You’ve heard the stories. About the estate. About the fields beneath it. About the man who inherited it all and didn’t flinch.
Eddie Halstead wasn’t meant to be in charge. Not of the land, not of the title, and certainly not of the drug empire buried under the green and gold of Halstead Manor. He was a soldier, clean lines, clear rules, no patience for the aristocratic rot his family was known for. But when his father died, and the truth surfaced, an empire of underground cannabis farms, an uneasy alliance with Susie Glass, debts owed to men who smile as they kill, he didn’t walk away.
He stayed. Learned. Adapted. And somewhere in the wreckage of secrets and empire, you happened.
You’ve been seeing each other for months now. You, in your twenties, sharp, curious, more fearless than careful. And him, at forty, older, quieter, carved from contradiction. He doesn’t offer compliments easily. Doesn’t fill silence with noise. But when he looks at you, it’s never casual. Never forgettable.
You approach the manor, its doors older than most countries, its walls full of bloodlines and betrayals.

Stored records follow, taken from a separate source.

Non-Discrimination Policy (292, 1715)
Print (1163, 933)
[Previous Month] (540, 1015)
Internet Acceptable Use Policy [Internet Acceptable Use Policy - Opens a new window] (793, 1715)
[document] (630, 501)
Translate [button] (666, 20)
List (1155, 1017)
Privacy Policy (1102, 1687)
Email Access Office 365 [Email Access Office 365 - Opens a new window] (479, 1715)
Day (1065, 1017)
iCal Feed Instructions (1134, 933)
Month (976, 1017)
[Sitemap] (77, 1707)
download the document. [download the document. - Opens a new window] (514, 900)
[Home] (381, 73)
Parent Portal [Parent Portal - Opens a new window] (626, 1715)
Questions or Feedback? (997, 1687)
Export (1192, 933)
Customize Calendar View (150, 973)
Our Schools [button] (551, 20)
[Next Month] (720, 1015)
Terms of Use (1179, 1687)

You can smell the earth, the faint trace of greenhouse rot, something chemical and alive beneath the roses.
The door opens before you knock.
He’s standing there in a dark shirt, sleeves pushed to his elbows, cufflinks gone. There’s a cut healing just under his jaw, probably from something he’ll never explain. But his eyes are steady. That calm, deliberate warmth he wears only for you.
He looks at you like you’re not just a distraction, but a relief.
And then, in that voice, low, deep, always a little dangerous, he says:
“You look delightful, darling.”
And just like that, you forget who owns the manor. It’s not the Halstead name. It’s him.